Onze lichaamssappen kunnen geheimen verklappen over wat er aan de hand is in ons lichaam.
Bloed wordt vaak gebruikt om ziektes op te sporen. Als je bijvoorbeeld diabetes hebt, zegt het suikergehalte in je bloed of je gezond bent.
Bloed bevat ook speciale stukjes informatie, genaamd RNA, die laten zien hoe je cellen werken en of er misschien virussen in je lichaam zitten.
Geen paniek, je hoeft geen prik te krijgen telkens je een snotvalling hebt. Maar tijdens de coronapandemie ontdekten wetenschappers dat bloed niet altijd het beste middel is om ziekten te ontdekken.
Ze merkten op dat speeksel en neusslijm makkelijker te verzamelen waren en beter geschikt waren voor testen.
Onderzoekster Eva Hulstaert startte een groot onderzoek naar de RNA-moleculen in verschillende lichaamssappen.
Ze verzamelde speeksel, urine, tranen en zweet.
Het verzamelen van al die sappen was wel een uitdaging.

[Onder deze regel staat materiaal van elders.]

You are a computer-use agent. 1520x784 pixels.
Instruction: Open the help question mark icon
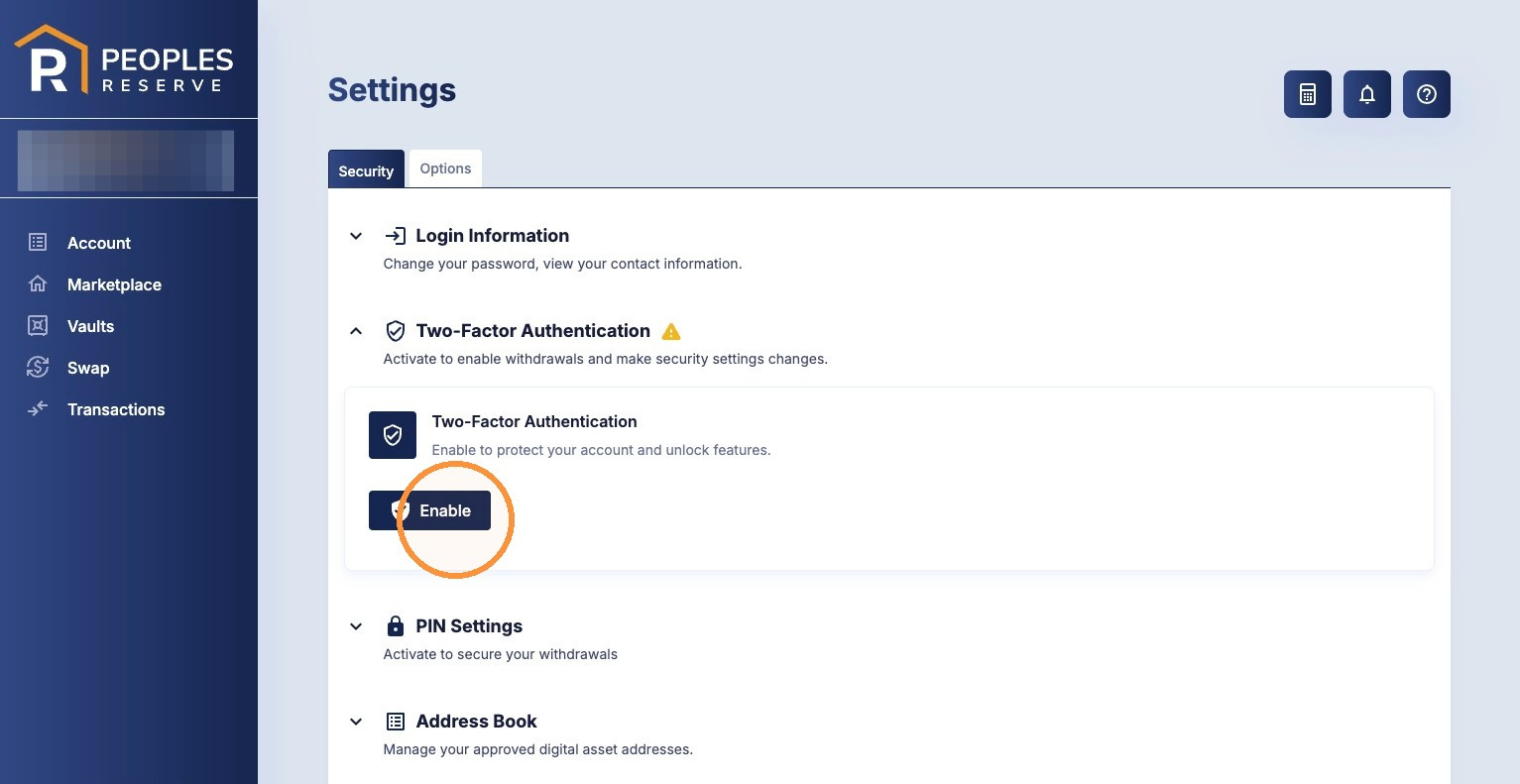(x=1426, y=94)
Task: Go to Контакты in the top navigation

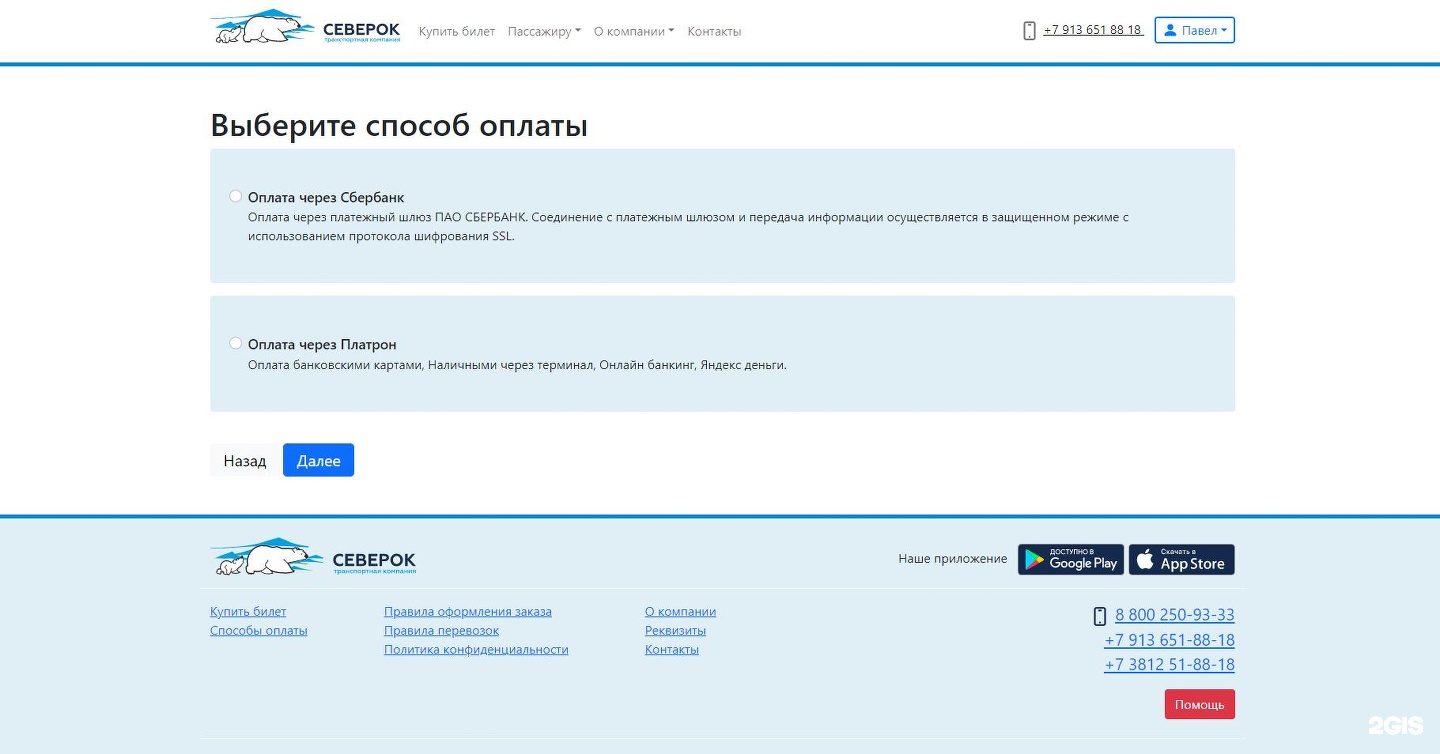Action: tap(714, 31)
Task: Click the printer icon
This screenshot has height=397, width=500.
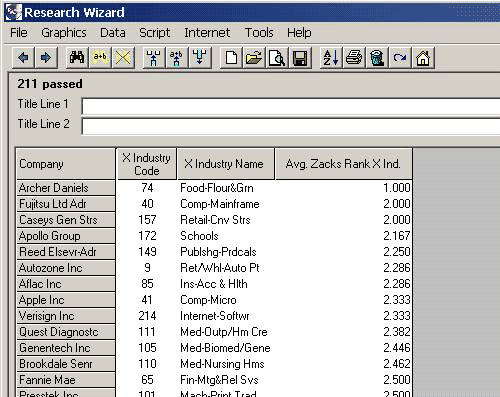Action: (x=354, y=58)
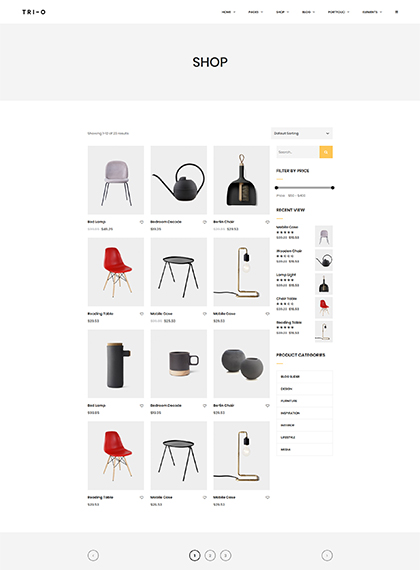Toggle wishlist heart for the dark mug product
420x570 pixels.
(204, 406)
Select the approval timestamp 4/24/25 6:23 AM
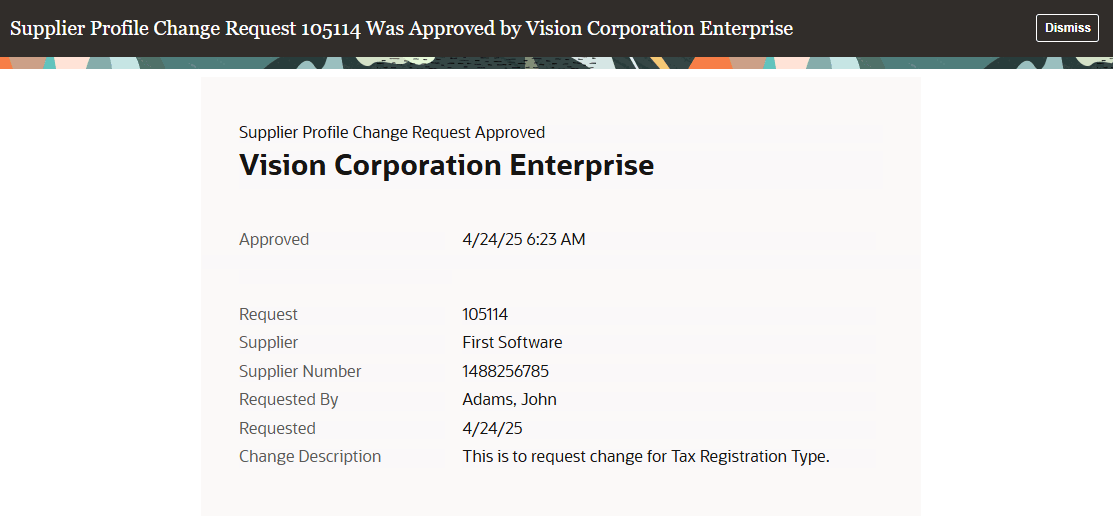Screen dimensions: 1113x531 click(x=524, y=239)
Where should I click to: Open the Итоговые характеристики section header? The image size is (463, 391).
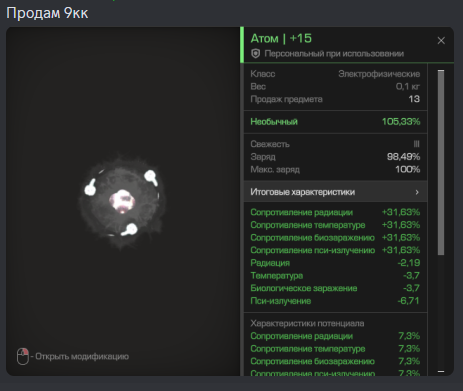335,192
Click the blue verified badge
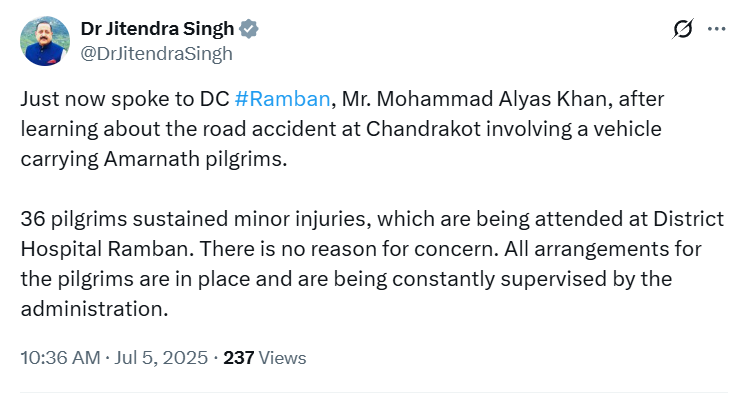 (x=249, y=29)
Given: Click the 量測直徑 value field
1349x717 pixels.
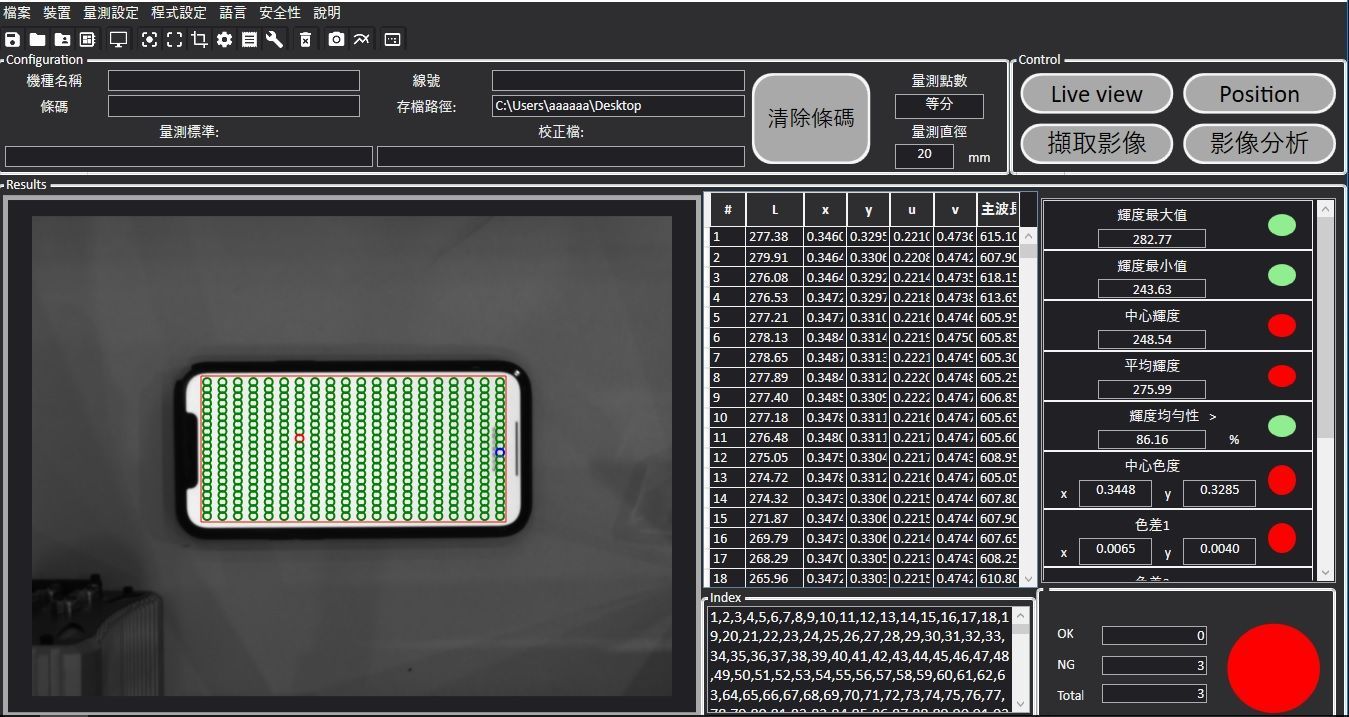Looking at the screenshot, I should pyautogui.click(x=923, y=155).
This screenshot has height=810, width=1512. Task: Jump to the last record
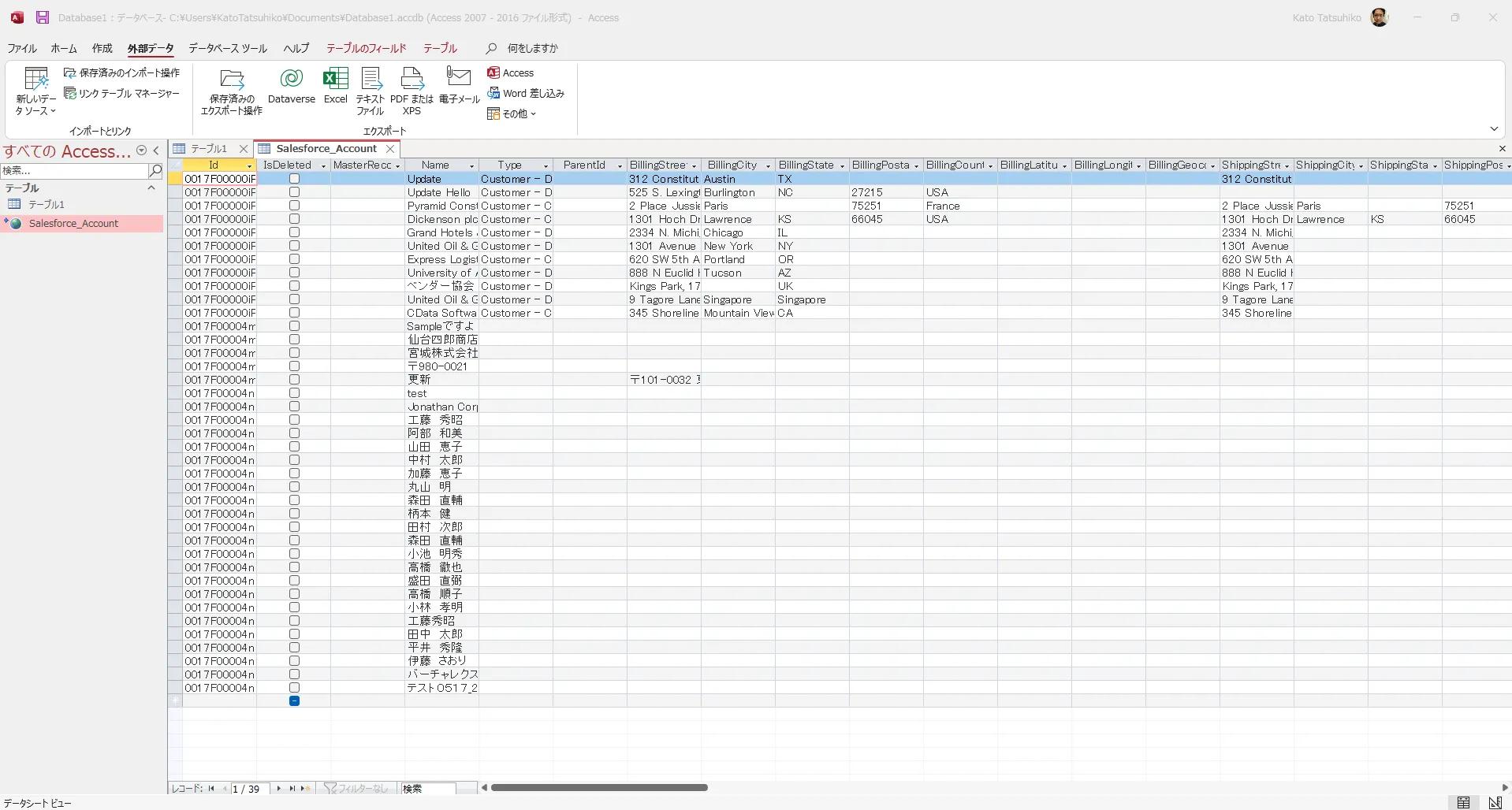point(292,788)
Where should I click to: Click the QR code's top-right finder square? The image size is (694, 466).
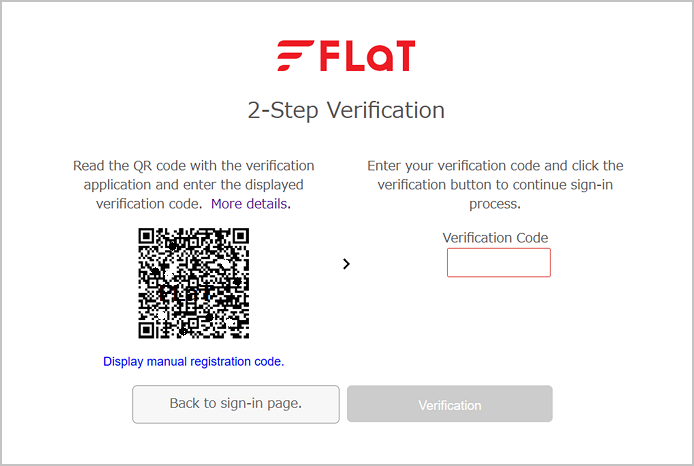[241, 236]
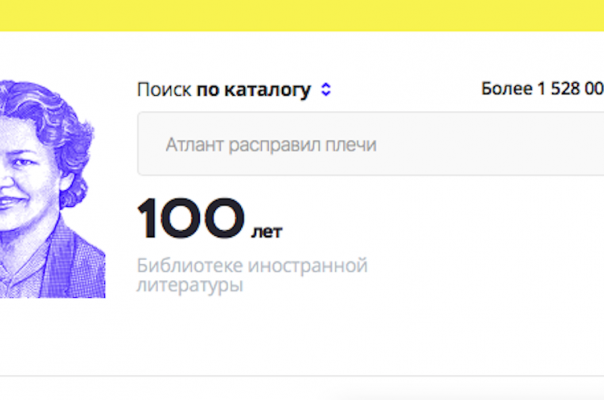Click the word 'литературы' in gray caption
The height and width of the screenshot is (400, 604).
tap(190, 286)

Sommige mensen moesten bijvoorbeeld flink sporten om genoeg te zweten. Voor andere sappen, zoals oogkamervocht en hersenvocht (ja hoor, dat bestaat), waren medische handelingen nodig.
Nu begrijpen wetenschappers beter hoe lichaamssappen ons kunnen helpen om ziektes op te sporen en te behandelen.
Die nieuwe kennis kan in de toekomst helpen om manieren te vinden om onze gezondheid te controleren.
Wie weet kun je op een dag gewoon vanuit je stoel een druppeltje snot nemen, het naar je dokter sturen en dan snel horen hoe het met je gezondheid gaat. Lijkt wat op de COVID-19 testen, weet je nog?